What does “a GP/function address pair” mean in IA-

What does "a GP/function address pair" mean in Itanium C++ ABI? What does GP stand for?

回答1:

Short explanation: gp is, for all practical means, a hidden parameter to all functions that comply with the Itanium ABI. It's a kind of this pointer to the global variables the function uses. As far as I know, no mainstream OS does it anymore.

GP stands for "globals pointer". It's a base address for data statically allocated by executables, and the Itanium architecture has a register just for it.

For instance, if you had these global variables and this function in your program:

int foo;
int bar;
int baz;

int func()
{
    foo++;
    bar += foo;
    baz *= bar / foo;
    return foo + bar + baz;
}

The gp/function pair would conceptually be &foo, &func. The code generated for func would refer to gp to find where the globals are located. The compiler knows foo can be found at gp, bar can be found at gp + 4 and baz can be found at gp + 8.

Assuming func is defined in an external library, if you call it from your program, the compiler will use a sequence of instructions like this one:

save current gp value to the stack;
load code address from the pair for func into some register;
load gp value from same pair into GP;
perform indirect call to the register where we stored the code address;
restore old gp value that we saved on the stack before, resume calling function.

This makes executables fully position-independent since they don't ever store absolute addresses to data symbols, and therefore makes it possible to maintain only one instance of any executable file in memory, no matter how many processes use it (you could even load the same executable multiple times within a single process and still only have one copy of the executable code systemwide), at the cost of making function pointers a little weird. With the Itanium ABI, a function pointer is not a code address (like it is with "regular" x86 ABIs): it's an address to a gp value and a code address, since that code address might not be worth much if it can't access its global variables, just like a method might not be able to do much if it doesn't have a this pointer.

The only other ABI I know that uses this concept was the Mac OS Classic PowerPC ABI. They called those pairs "transition vectors".

Since x86_64 supports RIP-relative addressing (x86 did not have an equivalent EIP-relative addressing), it's now pretty easy to create position-independent code without having to use an additional register or having to use "enhanced" function pointers. Code and data just have to be kept at constant offsets. Therefore, this part of the Itanium ABI is probably gone for good on Intel platforms.

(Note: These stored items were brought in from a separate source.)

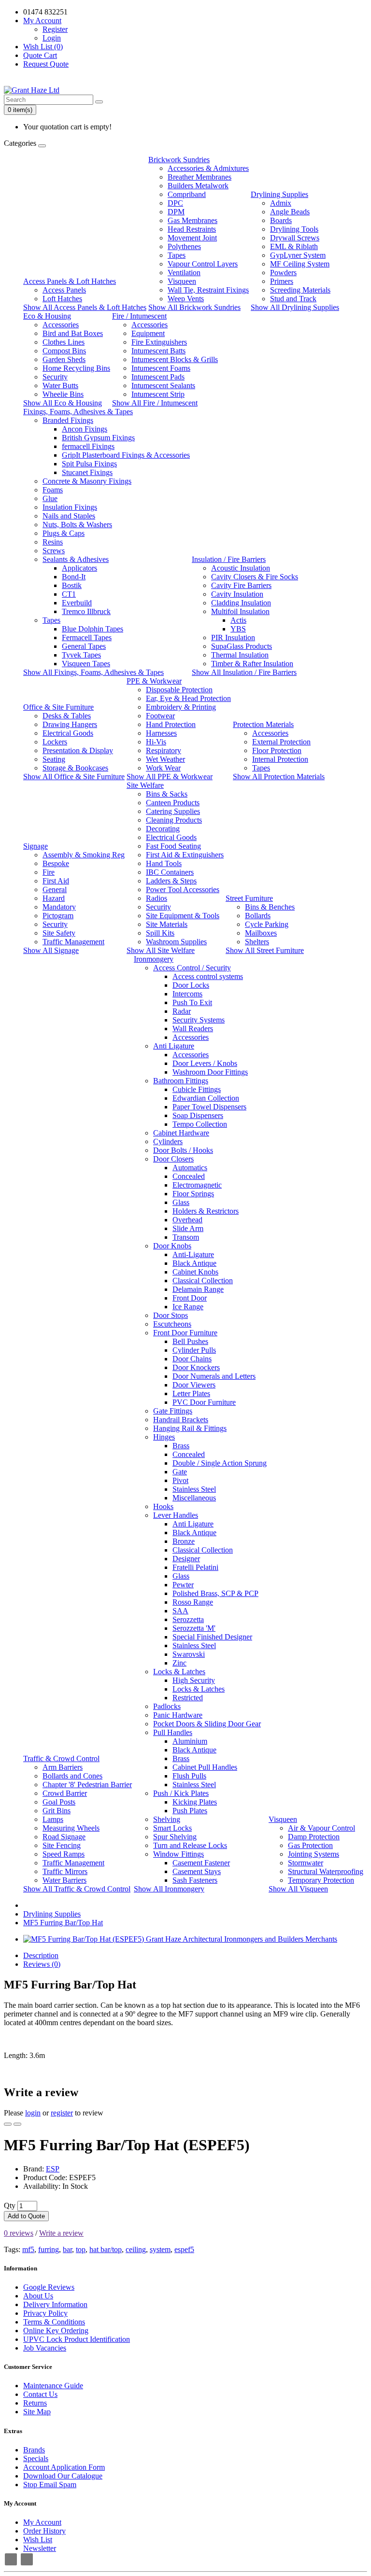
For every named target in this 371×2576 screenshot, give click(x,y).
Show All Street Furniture (265, 950)
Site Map (37, 2412)
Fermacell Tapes (87, 637)
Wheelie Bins (63, 394)
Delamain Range (198, 1289)
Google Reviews (48, 2287)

From the Itanium Register Conventions:

8.2 The gp Register

Every procedure that references statically-allocated data or calls another procedure requires a pointer to its data segment in the gp register, so that it can access its static data and its linkage tables. Each load module has its own data segment, and the gp register must be set correctly prior to calling any entry point within that load module.

The linkage conventions require that each load module define exactly one gp value to refer to a location within its short data segment. It is expected that this location will be chosen to maximize the usefulness of short-displacement immediate instructions for addressing scalars and linkage table entries. The DLL loader will determine the absolute value of the gp register for each load module after loading its data segment into memory.

For calls within a load module, the gp register will remain unchanged, so calls known to be local can be optimized accordingly.

For calls between load modules, the gp register must be initialized with the correct gp value for the new load module, and the calling function must ensure that its own gp value is saved and restored.

回答2:

Just a comment about this quote from the other answer:

It is expected that this location will be chosen to maximize the usefulness of short-displacement immediate instructions for addressing scalars and linkage table entries.

What this is talking about: Itanium has three different ways to put a value into a register (where 'immediate' here means 'offset from the base'). You can support a full 64 bit offset from anywhere, but it takes two instructions:

// r34 has base address
movl r33 = <my immediate>
;;
add r35 = r34, r35
;;

Not only does that take 2 separate clocks, it takes 3 instruction slots across 2 bundles to make that happen.

There are two shorter versions: add14 (also adds) and add22 (also addl). The difference was in the immediate size each could handle. Each took a single 'A' slot iirc, and completed in a single clock.

add14 could use any register as the source & target, but could only handle up to 14 bit immediates.

add22 could use any register as the target, but for source, only two bits were allocated. So you could only use r0, r1, r2, r3 as the source regs. r0 is not a real register - it's hardwired to 0. But using one of the other 3 as a local stack registers, means you can address 256 times the memory using simple offsets, compared to using the local stack registers. Therefore, if you put your global base address into r1 (the convention), you could access that much more local offsets before having to do a separate movl and/or modifying gp for the next section of code.